Your task
State, as one number, how many lines in these records hold "SMMplanner".

Stored records

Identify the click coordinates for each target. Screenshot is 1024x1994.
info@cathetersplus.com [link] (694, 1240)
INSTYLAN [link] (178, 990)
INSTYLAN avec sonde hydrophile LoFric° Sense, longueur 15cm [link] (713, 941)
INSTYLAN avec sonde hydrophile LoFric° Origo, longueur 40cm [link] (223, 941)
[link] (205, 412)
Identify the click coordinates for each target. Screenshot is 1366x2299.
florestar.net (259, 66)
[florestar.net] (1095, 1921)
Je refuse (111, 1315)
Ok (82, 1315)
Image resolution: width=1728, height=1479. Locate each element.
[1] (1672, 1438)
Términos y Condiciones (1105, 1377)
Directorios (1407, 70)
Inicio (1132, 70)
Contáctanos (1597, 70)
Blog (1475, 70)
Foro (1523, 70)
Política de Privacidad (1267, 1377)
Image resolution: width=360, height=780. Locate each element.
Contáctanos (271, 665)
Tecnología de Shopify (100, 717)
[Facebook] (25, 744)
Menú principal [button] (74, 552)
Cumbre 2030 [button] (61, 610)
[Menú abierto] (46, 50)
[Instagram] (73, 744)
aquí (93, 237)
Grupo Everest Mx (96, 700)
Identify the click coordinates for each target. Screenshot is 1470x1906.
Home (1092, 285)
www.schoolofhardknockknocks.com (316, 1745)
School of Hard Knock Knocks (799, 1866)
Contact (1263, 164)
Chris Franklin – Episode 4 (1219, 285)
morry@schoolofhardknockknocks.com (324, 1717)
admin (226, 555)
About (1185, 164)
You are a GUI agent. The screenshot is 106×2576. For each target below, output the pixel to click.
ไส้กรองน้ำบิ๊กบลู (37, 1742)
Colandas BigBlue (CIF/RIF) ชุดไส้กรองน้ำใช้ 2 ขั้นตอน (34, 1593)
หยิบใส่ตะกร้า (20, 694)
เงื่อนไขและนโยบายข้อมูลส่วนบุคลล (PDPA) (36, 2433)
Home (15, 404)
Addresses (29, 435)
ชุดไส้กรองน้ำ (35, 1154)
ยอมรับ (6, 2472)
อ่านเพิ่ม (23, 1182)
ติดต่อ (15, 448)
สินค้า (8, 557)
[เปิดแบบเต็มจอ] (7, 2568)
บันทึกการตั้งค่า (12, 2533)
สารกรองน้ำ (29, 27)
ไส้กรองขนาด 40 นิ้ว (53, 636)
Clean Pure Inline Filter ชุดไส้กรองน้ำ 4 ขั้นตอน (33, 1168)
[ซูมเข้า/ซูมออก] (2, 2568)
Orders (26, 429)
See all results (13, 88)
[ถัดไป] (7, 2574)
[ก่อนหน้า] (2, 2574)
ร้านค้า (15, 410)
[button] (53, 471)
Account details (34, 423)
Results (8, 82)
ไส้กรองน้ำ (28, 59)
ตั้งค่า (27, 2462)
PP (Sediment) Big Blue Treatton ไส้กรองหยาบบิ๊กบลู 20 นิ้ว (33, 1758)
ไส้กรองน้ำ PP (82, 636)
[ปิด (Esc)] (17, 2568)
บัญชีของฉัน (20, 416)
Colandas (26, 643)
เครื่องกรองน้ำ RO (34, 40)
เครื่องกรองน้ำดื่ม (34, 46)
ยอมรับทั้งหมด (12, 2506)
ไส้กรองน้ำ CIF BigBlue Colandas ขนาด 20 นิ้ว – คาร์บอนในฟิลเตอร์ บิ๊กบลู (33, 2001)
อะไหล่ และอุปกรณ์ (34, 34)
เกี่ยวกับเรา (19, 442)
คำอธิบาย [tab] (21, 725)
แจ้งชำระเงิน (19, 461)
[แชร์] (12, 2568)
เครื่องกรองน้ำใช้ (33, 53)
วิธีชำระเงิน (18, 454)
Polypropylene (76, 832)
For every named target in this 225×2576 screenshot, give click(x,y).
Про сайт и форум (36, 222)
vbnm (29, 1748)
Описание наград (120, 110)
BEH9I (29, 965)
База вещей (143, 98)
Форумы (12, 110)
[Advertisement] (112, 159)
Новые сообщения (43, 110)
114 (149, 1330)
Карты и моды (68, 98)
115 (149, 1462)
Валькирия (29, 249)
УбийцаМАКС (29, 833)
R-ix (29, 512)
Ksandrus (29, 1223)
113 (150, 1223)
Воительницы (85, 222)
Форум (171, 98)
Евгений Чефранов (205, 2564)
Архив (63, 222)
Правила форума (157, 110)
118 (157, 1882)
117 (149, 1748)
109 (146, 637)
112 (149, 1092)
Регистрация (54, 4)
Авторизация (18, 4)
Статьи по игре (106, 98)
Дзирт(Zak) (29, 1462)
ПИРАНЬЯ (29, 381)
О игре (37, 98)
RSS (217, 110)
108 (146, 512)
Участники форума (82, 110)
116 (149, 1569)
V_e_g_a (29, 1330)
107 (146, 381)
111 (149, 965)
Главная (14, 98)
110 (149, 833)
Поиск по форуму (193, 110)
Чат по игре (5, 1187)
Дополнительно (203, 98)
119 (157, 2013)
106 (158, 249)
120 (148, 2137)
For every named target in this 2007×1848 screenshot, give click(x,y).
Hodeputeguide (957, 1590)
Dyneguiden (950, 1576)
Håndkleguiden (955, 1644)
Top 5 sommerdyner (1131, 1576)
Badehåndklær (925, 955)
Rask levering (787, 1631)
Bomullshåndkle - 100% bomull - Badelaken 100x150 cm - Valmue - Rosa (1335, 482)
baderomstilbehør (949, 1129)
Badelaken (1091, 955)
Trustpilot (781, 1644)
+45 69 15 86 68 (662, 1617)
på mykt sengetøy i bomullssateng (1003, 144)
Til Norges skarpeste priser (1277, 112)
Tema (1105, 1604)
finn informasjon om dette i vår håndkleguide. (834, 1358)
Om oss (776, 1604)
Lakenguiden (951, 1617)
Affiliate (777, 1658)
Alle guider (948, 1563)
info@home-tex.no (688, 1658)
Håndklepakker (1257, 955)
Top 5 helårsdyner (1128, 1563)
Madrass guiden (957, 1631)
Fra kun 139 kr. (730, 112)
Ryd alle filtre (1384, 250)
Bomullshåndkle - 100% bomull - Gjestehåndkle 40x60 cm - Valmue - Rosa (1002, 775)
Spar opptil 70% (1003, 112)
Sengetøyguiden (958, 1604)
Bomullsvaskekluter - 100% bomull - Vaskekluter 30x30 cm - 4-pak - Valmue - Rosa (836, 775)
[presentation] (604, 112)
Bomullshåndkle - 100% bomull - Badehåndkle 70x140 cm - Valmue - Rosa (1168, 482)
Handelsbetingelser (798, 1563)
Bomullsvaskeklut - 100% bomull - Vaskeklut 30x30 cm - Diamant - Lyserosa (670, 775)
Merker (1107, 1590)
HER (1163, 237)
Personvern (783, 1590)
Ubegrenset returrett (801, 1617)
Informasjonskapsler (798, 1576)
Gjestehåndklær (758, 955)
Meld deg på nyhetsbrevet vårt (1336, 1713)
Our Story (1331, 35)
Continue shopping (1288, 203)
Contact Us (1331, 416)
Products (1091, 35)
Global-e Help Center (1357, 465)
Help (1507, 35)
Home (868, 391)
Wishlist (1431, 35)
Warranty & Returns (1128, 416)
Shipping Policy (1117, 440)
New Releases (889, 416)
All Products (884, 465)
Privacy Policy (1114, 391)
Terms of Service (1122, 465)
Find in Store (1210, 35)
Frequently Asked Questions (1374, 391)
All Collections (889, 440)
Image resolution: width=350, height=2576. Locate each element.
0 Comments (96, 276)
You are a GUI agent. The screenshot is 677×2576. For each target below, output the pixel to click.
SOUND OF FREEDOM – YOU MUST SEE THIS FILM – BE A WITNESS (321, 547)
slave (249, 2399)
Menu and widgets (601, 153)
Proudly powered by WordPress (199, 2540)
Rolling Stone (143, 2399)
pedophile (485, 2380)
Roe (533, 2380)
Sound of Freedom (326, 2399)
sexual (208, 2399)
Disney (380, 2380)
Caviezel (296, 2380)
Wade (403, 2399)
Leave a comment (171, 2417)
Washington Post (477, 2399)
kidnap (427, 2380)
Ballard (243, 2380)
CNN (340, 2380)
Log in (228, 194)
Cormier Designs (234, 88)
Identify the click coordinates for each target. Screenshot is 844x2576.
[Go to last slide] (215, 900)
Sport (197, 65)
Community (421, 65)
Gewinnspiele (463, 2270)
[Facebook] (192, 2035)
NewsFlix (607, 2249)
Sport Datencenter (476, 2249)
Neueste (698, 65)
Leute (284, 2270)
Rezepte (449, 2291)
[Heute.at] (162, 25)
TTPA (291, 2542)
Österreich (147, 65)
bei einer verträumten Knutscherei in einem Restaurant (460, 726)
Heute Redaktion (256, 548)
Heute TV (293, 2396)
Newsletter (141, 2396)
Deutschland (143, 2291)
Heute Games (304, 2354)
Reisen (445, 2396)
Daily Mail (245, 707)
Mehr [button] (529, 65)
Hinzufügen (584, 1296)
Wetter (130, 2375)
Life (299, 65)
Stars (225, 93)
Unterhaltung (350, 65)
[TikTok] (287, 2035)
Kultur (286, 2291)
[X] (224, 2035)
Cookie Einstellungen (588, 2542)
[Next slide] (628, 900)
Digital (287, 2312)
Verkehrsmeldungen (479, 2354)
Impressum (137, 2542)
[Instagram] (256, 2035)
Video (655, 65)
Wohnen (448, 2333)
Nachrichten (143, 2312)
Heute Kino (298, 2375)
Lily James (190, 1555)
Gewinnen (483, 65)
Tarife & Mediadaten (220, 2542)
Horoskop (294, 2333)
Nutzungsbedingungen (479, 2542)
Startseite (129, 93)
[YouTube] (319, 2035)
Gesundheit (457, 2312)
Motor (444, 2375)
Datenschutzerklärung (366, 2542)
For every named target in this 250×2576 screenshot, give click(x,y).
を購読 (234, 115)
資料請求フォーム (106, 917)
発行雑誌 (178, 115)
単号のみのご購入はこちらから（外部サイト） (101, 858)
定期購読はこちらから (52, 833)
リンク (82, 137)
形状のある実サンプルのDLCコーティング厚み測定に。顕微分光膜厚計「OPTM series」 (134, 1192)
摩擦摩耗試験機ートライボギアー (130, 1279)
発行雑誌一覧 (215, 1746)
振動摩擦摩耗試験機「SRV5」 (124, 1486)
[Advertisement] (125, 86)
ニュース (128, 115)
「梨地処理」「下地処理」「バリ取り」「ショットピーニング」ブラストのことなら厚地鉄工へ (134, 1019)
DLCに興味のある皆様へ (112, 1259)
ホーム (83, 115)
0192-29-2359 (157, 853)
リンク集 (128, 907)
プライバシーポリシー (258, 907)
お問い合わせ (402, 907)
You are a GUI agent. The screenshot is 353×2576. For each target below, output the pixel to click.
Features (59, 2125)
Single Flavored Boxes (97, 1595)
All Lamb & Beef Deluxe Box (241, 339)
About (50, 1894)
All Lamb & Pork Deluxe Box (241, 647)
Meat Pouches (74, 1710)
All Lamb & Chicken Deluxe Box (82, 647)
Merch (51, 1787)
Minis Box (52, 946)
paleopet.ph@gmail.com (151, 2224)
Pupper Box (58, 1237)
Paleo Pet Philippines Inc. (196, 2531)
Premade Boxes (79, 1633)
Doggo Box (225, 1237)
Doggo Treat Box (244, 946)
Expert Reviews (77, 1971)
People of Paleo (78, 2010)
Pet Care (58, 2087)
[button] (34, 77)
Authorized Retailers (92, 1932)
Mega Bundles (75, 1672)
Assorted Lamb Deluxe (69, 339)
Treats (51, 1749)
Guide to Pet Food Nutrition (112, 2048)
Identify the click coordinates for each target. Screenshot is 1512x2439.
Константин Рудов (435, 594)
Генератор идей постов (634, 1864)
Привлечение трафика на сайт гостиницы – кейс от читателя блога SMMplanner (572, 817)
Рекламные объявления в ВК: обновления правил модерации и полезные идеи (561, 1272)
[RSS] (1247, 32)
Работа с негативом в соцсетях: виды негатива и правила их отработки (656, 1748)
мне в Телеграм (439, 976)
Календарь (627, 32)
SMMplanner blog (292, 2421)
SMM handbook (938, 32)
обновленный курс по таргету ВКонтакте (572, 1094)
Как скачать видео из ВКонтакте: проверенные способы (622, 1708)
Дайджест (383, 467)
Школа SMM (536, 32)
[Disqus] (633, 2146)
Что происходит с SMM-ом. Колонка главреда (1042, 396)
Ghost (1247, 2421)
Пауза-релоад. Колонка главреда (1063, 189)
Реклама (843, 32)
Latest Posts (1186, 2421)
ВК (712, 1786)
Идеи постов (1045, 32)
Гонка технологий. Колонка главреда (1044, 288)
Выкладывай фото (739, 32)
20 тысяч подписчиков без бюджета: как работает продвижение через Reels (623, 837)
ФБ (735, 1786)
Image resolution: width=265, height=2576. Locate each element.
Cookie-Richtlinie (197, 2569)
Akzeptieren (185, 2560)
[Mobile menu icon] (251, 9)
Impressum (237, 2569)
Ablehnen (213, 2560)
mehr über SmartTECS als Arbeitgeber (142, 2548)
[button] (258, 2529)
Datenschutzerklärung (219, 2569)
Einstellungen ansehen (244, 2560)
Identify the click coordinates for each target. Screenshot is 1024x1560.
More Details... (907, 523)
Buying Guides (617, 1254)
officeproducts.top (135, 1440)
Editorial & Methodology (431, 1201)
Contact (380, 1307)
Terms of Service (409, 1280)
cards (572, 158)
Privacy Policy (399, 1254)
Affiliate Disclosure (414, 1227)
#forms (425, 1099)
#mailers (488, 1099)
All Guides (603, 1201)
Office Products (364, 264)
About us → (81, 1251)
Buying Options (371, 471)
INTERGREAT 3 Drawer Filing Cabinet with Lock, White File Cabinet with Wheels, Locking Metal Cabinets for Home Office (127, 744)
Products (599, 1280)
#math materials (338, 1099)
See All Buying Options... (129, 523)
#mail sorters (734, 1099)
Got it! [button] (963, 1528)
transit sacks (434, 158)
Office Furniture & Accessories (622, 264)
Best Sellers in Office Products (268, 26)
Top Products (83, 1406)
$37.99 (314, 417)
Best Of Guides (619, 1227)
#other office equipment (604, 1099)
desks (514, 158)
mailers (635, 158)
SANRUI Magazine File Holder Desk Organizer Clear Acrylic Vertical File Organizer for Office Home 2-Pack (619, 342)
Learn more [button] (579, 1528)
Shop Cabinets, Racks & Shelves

Answer box
2